■ Исходный текст
10 августа: «Дела мои двигаются. Упорно работаю. Между прочим, лежу в психобольнице. Но это наплевать, все равно работаю. Настроение у меня очень хорошее, и на все можно мне наплевать, потому что голова моя занята только книгой.

Итак, что же сегодня дальше… Разговор о матери? - «У тебя есть мама?» - «Нет». - «Она умерла?» - «Нет». Дальше Натка не опрашивает и поэтому правды не узнает».

После этого пометил: «Доверчиво ИЗМЕНА (в большом глубоком смысле)».

«День опять солнечный. Падают первые листья. Много работаю и гуляю для отдыха в тихом, заросшем травой саду. Норма у меня - в день шесть страниц, но иногда даю встречный и делаю семь. В общем, книга будет написана. Сегодня 15 августа. Вспомнил прошлый год, это время. Я жил в Крыму и заканчивал «Дальние страны».

17 августа. «Сегодня в первый раз не выполнил нормы, то есть не написал шести страниц. Но зато у меня есть несколько страниц в запасе, это те, что я писал сверх нормы, - отчитывался он перед самим собой. - Кроме того, сегодня я разрабатывал наметку… и вся повесть лежит теперь передо мной как на ладони.

Стоят теплые, солнечные дни. Может быть, оттого, что именно в эти дни - ровно год назад - я был в Крыму, мне легко писать эту теплую и хорошую повесть. Но никто не знает, как мне до боли жаль, что он (Алька) в конце концов погибнет. И я ничего не могу изменить. Я могу только сделать, если это в моих силах, чтобы оставить крепкую память и горячую любовь к этому маленькому и Верному Человеку».

Работа двигалась стремительно. В дневниковой тетради продолжал еще разрабатывать план, а в новую заносил уже текст.

18 августа. «Солнце. Пишу быстро и уверенно. Удивляет молчание «Молодой гвардии». Впрочем, и на это мне пока наплевать… Сейчас главное - это писать.

Как я сейчас живу:

Весь в книге - весь около тени - Марицы Маргулис, около Альки и Натки. И страшные, бессмысленные рожи больных мне невидимы или безразличны.

■ Что нужно сделать
a) Ответьте по дневниковым записям:
(i) Сколько страниц в день составляет норма автора?
(ii) Где автор был в это же время год назад и какую книгу он тогда заканчивал?
(iii) Чьё молчание удивляет автора 18 августа?
b) Продолжите дневниковые записи, начав сразу после последнего предложения.
Записи для этой работы не понадобятся.

(Записи из коллекции)
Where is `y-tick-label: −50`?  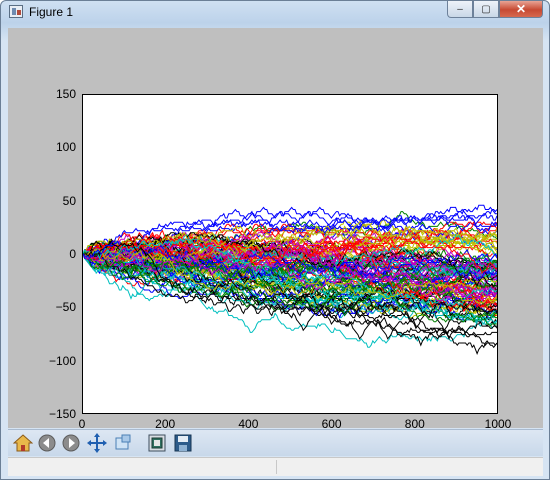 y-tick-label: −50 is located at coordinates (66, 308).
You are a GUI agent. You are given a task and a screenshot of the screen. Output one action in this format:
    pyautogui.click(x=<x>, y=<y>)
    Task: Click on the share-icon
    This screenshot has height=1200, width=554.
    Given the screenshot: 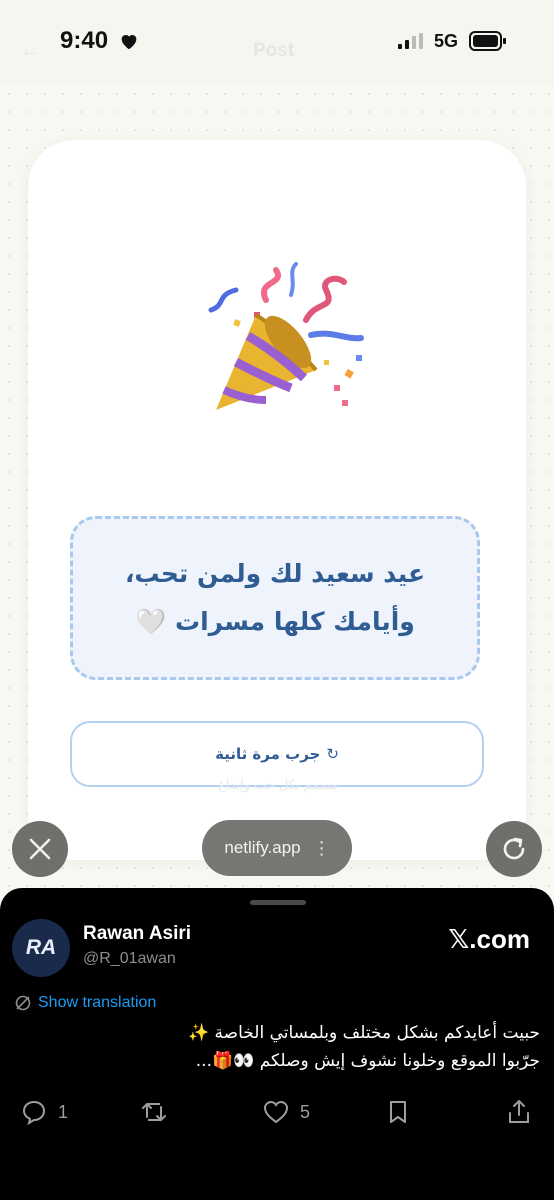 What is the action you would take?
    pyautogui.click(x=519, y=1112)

■ Ответы к заданиям
a)
(i) Шесть страниц.
(ii) В Крыму; он заканчивал «Дальние страны».
(iii) Молчание «Молодой гвардии».

b)
Иногда подойдет какой-нибудь идиот - хуже всего, если из здоровых, фельдшер или фельдшерица… - Пишете? - Пишу. - Поди, стишки сочиняете? - Нет, не стишки… - А я, знаете, стихи люблю… У нас вот тоже один больной лежал, все пишет и пишет…

Очень хочется часто крикнуть: идите к чертовой матери! Но сдержишься. А то переведут еще вниз, в третье буйное, а там много не напишешь…»

Из персонала подружился с доктором Харченко (который подарил ему чистую тетрадь) и с фельдшером.

Мухиным, человеком деликатным и начитанным. Мухин однажды, как об очень постыдном, признался, что он… любитель-садовод.

Оказалось, что в Хабаровске таких несколько человек. Им удалось вывести устойчивые сорта фруктов, которых край совсем не видит. Это ему показалось столь диковинным, что он спросил: «Иван Степанович, а можно посмотреть ваш сад?»

Мухин смутился: «Можно. Только это не сад. Так, палисадничек… Как у всех».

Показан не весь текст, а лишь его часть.